她感覺他好像有點潔癖,尤其是去外面的時候。
“……倒也不必。”談稷無奈地坐下,沒拂她的好意。
他是有點講究,但其實也算不上非常講究。
“上學那會兒就經常去山里,有學校組織的,也有自發的,風餐露宿是時常的事兒,工作后干過外文秘書、金融顧問、法律顧問,去過鄉下,插過秧,劃過船……”在她驚訝到不可置信的目光里,他望著她篤定一笑,點到即止,下了結論,“所以,我應該不是你想象中那種膏粱子弟。”

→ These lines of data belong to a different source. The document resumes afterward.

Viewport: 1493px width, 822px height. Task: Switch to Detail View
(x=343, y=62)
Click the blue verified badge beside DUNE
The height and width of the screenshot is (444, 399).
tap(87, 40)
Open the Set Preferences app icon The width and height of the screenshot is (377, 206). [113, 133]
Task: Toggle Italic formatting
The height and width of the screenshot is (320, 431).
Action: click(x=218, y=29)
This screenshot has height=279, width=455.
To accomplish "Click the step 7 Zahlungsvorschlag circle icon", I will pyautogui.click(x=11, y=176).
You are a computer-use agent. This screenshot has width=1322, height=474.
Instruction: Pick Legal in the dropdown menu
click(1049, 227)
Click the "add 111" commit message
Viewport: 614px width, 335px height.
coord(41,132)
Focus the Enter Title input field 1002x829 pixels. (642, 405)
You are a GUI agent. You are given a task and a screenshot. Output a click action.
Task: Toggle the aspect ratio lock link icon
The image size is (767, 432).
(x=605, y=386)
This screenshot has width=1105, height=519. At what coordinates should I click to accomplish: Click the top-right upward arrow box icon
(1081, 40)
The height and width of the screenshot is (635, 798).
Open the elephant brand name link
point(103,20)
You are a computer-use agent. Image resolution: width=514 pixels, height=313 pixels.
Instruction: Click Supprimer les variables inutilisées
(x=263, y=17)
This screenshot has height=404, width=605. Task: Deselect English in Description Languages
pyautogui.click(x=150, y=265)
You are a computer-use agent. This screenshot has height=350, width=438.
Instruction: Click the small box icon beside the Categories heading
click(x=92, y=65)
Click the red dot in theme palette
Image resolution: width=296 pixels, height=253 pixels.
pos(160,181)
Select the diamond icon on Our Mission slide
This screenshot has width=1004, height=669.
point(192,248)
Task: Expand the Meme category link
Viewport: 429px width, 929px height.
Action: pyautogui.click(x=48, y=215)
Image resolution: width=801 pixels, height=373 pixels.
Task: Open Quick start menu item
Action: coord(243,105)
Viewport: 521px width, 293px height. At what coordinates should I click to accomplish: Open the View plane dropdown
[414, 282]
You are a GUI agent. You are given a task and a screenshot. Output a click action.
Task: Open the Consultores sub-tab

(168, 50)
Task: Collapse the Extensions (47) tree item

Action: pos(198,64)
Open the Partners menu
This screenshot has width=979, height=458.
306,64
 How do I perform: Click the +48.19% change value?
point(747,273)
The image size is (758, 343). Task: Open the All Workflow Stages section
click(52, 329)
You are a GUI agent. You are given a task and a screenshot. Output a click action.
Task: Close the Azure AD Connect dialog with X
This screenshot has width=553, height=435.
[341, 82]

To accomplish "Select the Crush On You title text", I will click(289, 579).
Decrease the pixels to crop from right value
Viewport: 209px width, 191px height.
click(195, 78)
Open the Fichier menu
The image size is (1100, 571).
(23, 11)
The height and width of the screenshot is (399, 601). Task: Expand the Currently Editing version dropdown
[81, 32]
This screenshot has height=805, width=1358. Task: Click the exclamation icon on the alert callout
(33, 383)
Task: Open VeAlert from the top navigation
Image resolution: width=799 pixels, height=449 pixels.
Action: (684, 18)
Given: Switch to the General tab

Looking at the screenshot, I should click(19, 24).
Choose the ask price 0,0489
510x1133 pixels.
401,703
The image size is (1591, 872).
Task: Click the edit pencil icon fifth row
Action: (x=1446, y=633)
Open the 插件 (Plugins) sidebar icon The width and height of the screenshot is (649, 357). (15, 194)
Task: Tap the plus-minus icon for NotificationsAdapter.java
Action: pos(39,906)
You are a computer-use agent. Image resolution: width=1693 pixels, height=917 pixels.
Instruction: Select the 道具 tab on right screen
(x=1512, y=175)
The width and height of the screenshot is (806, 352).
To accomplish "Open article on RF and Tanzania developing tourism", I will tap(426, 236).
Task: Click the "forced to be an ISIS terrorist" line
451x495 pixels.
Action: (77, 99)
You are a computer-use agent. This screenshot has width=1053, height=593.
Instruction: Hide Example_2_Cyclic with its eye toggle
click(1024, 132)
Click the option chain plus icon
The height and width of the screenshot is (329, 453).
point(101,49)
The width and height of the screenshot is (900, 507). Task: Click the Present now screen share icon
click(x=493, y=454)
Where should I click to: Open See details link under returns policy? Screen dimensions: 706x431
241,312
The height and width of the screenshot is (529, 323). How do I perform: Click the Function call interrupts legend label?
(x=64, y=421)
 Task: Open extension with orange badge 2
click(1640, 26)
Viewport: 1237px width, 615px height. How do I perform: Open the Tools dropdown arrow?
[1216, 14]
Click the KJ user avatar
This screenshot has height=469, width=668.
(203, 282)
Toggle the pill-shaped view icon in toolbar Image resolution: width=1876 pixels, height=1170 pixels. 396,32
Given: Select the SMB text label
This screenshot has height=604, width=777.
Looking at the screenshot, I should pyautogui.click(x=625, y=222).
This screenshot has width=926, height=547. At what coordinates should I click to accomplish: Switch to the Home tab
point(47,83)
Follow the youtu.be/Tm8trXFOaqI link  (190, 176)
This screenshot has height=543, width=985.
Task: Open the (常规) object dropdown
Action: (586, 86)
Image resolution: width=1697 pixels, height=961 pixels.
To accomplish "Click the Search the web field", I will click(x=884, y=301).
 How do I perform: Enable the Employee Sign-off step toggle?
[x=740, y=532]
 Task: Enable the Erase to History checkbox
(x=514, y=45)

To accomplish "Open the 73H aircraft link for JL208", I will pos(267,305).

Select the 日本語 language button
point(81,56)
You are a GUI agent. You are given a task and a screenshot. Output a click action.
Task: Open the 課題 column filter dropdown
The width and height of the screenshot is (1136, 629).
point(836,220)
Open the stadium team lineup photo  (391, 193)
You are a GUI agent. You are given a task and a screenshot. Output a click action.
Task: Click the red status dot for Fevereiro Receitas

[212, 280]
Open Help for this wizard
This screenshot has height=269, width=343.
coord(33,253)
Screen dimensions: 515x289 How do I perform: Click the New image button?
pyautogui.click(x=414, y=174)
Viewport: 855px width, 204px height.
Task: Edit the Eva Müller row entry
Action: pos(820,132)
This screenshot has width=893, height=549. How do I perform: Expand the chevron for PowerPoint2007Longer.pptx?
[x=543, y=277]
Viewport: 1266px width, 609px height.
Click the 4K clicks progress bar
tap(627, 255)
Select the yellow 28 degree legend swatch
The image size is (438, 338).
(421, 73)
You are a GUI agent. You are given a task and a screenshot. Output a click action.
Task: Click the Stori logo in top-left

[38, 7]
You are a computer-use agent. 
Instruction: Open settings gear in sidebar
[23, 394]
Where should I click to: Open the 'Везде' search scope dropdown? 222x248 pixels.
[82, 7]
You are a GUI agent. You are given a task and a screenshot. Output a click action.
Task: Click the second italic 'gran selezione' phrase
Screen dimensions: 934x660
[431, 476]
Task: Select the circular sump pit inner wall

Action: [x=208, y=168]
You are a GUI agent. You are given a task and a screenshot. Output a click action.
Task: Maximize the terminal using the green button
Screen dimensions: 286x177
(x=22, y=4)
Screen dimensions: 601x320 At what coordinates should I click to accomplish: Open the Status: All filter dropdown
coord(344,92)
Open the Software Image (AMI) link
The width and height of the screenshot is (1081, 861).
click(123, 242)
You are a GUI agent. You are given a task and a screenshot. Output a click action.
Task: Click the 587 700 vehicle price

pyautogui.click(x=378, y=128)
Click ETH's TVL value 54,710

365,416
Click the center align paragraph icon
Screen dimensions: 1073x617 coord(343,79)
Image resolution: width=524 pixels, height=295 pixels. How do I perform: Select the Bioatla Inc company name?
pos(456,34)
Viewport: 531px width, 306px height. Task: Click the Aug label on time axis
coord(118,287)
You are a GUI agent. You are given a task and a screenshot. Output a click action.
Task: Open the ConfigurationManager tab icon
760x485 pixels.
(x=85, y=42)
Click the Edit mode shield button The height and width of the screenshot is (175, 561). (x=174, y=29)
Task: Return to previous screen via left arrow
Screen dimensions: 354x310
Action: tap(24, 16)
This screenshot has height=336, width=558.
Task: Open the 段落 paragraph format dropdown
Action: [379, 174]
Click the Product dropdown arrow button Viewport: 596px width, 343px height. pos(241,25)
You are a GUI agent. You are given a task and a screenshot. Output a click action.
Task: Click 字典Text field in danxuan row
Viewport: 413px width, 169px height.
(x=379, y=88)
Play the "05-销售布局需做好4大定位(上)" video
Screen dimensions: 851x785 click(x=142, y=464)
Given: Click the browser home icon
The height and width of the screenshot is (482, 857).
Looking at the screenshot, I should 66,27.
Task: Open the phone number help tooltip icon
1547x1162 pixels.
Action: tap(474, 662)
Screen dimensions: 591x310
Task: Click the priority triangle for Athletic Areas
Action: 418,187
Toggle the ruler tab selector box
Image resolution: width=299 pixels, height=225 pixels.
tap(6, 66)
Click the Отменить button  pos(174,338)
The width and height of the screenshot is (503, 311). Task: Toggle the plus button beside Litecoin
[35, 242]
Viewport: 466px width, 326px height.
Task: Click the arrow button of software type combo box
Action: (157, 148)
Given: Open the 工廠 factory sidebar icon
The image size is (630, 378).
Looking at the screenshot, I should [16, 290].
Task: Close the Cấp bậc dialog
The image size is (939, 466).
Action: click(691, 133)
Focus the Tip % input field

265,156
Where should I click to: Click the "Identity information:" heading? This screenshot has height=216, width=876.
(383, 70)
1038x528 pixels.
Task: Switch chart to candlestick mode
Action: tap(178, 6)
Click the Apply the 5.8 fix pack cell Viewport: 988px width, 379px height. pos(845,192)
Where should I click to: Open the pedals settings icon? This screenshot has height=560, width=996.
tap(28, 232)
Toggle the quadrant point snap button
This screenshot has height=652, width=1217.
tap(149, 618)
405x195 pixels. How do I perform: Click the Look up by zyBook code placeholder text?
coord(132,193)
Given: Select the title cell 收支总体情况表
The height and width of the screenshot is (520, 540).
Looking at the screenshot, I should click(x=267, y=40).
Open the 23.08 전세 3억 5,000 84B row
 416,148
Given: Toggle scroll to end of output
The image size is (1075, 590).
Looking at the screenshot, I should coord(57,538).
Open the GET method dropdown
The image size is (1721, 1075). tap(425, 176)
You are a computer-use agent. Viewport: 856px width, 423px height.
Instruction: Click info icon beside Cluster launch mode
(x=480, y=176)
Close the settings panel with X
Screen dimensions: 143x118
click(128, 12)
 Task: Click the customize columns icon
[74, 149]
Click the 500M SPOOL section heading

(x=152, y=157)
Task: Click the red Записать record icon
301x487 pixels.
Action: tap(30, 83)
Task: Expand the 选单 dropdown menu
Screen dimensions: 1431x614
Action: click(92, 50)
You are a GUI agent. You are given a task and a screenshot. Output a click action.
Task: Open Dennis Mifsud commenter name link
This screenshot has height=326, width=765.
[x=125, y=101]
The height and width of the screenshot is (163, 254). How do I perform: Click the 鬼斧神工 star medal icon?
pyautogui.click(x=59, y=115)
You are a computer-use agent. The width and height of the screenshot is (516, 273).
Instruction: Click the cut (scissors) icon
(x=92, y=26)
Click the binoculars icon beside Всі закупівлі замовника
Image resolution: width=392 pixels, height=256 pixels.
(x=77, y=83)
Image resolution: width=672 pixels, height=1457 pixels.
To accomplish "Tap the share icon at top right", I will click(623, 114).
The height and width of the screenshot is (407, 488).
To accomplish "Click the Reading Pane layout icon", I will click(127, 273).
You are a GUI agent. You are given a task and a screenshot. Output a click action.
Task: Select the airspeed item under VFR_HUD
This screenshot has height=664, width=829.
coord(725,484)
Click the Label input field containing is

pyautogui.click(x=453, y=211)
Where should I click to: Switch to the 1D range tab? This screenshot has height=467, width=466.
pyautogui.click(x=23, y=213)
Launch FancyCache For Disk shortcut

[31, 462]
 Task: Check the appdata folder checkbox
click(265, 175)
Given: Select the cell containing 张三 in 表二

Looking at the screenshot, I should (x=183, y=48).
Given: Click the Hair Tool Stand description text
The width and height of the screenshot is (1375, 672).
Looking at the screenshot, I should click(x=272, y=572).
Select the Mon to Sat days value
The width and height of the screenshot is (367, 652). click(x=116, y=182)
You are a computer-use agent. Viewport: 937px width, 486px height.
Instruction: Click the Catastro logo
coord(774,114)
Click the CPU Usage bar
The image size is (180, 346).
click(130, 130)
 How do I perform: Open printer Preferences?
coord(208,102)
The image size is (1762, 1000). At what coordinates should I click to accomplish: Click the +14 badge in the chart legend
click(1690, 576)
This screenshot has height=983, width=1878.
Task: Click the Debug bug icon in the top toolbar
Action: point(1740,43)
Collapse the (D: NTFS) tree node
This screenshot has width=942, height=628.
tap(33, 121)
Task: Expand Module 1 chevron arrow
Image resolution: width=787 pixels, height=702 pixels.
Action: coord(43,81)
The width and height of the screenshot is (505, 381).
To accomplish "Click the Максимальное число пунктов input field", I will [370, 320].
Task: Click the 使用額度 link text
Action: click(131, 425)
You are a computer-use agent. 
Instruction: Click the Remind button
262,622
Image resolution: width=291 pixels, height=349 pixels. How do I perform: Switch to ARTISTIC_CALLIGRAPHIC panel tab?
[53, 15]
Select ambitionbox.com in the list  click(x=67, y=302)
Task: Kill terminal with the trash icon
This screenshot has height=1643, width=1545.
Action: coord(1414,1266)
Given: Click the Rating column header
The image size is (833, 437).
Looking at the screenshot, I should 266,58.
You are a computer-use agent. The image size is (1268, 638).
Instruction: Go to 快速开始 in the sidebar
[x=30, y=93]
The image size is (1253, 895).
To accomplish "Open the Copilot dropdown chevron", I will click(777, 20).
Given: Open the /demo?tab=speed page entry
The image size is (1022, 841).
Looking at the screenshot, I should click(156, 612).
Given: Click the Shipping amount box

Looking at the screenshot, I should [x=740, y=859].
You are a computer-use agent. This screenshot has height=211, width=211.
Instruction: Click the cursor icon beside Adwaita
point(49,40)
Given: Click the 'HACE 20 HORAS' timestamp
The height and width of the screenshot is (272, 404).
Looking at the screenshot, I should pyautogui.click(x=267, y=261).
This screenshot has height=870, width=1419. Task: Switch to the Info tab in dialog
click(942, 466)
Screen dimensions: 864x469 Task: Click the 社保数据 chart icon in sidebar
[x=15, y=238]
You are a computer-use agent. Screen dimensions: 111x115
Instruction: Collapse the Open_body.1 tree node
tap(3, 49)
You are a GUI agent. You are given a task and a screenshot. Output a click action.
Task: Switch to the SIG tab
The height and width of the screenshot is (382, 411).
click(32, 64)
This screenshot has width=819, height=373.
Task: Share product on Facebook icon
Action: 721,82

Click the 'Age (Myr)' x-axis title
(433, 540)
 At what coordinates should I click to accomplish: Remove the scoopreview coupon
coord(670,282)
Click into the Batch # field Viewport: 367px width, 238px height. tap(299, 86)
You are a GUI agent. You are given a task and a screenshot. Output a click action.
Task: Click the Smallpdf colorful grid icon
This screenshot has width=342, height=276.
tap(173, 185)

方霓確實感覺挺不可思議的:“你應該不用這么辛苦吧。”
但仔細一想似乎也在常理中,他們這個圈子也分三六九等,人也不能一概而論。
有顧子明那樣不學無術就想當個富貴閑人的,也有談稷、魏書白這樣胸有抱負、不愿只當個“公子哥兒”的。
“可能我就是不喜歡閑著。”談稷不在意地笑笑。
“我給你倒個水。”方霓去拿了瓶礦泉水,倒水時回頭不忘解釋一下,“熱水壺我自己帶的,不是用的酒店的,很干凈。”
談稷望著她低垂柔美的下頜弧線:“謝謝。”
不過他后來還是沒有喝那杯茶。
方霓也發現了,他這人態度客氣,但在一些原則性或者習慣事情上根本不會改變,警惕心也很強。
其實兩人的性格真的差得很多,方霓是一個比較佛系的人,不是很理解談稷的一些行事作風。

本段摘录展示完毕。